TEKS KUTIPAN:
MENGATASI KONDISI PERPECAHAN UMMAT ISLAM
Bersatu dan Berpisah Karena Allah
Kondisi
umat Islam yang berpecah sering memunculkan keprihatinan. Dari beberapa
tokoh Islam sering muncul ajakan agar semua kelompok bersatu dalam satu
wadah, tidak perlu mempermasalahkan perbedaan yang ada karena yang
penting tujuannya sama yaitu memajukan Islam. Mungkinkah umat Islam
bersatu dan bagaimana caranya?
Persatuan
dan perpecahan merupakan dua kata yang saling berlawanan. Persatuan
identik dengan keutuhan, persaudaraan, kesepakatan, dan perkumpulan.
Sedangkan perpecahan identik dengan perselisihan, permusuhan,
pertentangan dan perceraian.
Persatuan
merupakan perkara yang diridhai dan diperintahkan oleh Allah, sedangkan
perpecahan merupakan perkara yang dibenci dan dilarang oleh-Nya. Allah
subhanahu wa ta’ala berfirman:
“Dan berpegang teguhlah kalian semua dengan tali (agama) Allah, dan janganlah kalian bercerai berai.” (Ali Imran: 103)
Al-Imam Al-Hafizh Ibnu Katsir rahimahullah berkata: “Allah
telah memerintahkan kepada mereka (umat Islam, red) untuk bersatu dan
melarang mereka dari perpecahan. Dalam banyak hadits juga terdapat
larangan dari perpecahan dan perintah untuk bersatu dan berkumpul.” (Tafsir Ibnu Katsir, 1/367)

[Data elemen dan lokasi teks]
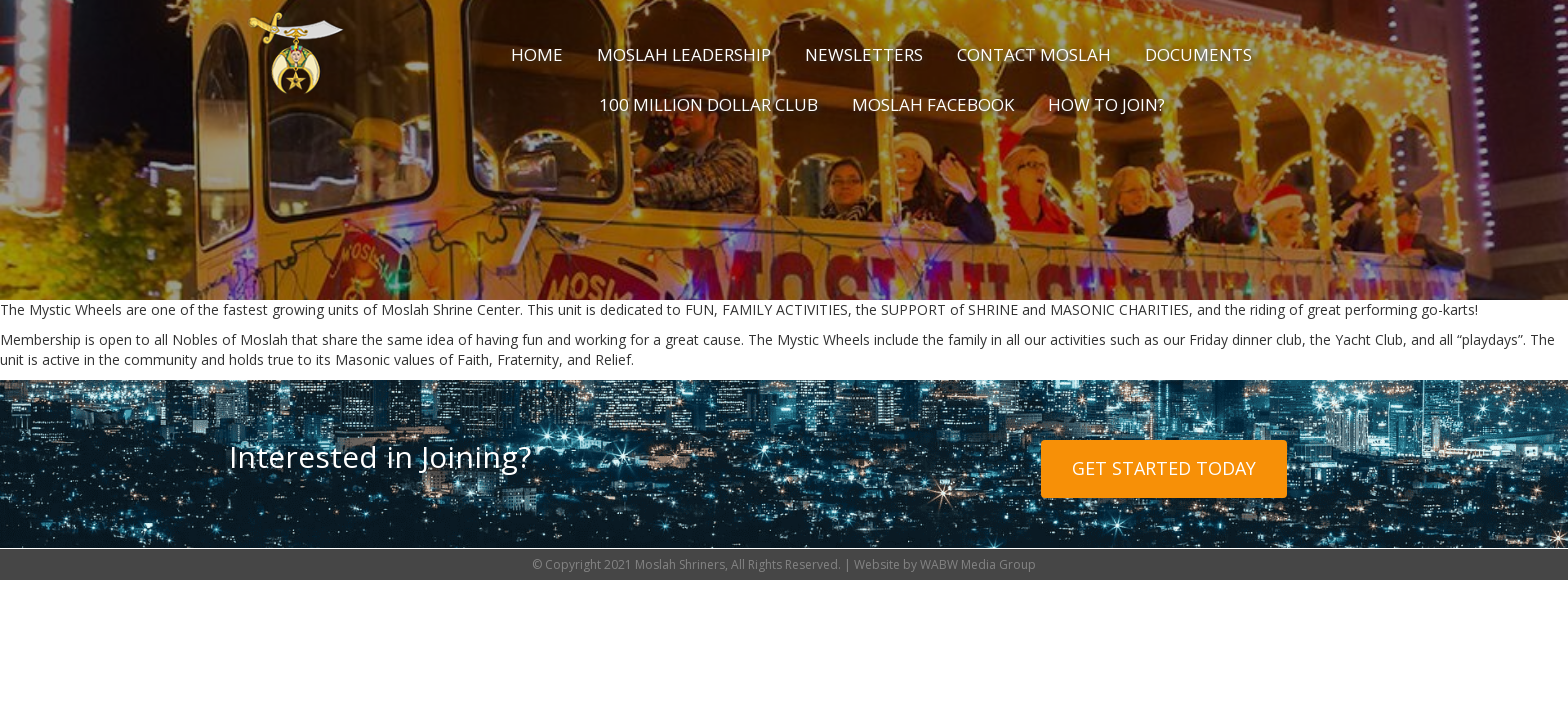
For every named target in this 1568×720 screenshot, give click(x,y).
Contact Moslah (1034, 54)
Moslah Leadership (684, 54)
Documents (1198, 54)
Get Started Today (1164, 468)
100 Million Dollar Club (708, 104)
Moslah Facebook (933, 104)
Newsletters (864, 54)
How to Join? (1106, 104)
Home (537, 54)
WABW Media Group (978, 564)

TUJUAN TUGAS A: Periksa apakah tiga pernyataan berikut sesuai dengan teks kutipan. Jawab ya atau tidak untuk masing-masing, lalu sertakan kata-kata dari teks yang menentukan jawabannya, dikutip persis: (i) Persatuan identik dengan permusuhan. (ii) Ayat yang dikutip berasal dari Ali Imran ayat 103. (iii) Perpecahan merupakan perkara yang diridhai Allah.
TUJUAN TUGAS B: Tulis ulang bagian teks kutipan mulai dari "Sedangkan perpecahan identik" sampai "Ibnu Katsir, 1/367)", dan tukar kata "tali" dengan "ikatan".

HASIL LATIHAN A:
(i) Tidak: "Persatuan identik dengan keutuhan, persaudaraan, kesepakatan, dan perkumpulan."
(ii) Ya: "(Ali Imran: 103)"
(iii) Tidak: "perpecahan merupakan perkara yang dibenci dan dilarang oleh-Nya"

HASIL LATIHAN B:
Sedangkan perpecahan identik dengan perselisihan, permusuhan,
pertentangan dan perceraian.
Persatuan
merupakan perkara yang diridhai dan diperintahkan oleh Allah, sedangkan
perpecahan merupakan perkara yang dibenci dan dilarang oleh-Nya. Allah
subhanahu wa ta’ala berfirman:
“Dan berpegang teguhlah kalian semua dengan ikatan (agama) Allah, dan janganlah kalian bercerai berai.” (Ali Imran: 103)
Al-Imam Al-Hafizh Ibnu Katsir rahimahullah berkata: “Allah
telah memerintahkan kepada mereka (umat Islam, red) untuk bersatu dan
melarang mereka dari perpecahan. Dalam banyak hadits juga terdapat
larangan dari perpecahan dan perintah untuk bersatu dan berkumpul.” (Tafsir Ibnu Katsir, 1/367)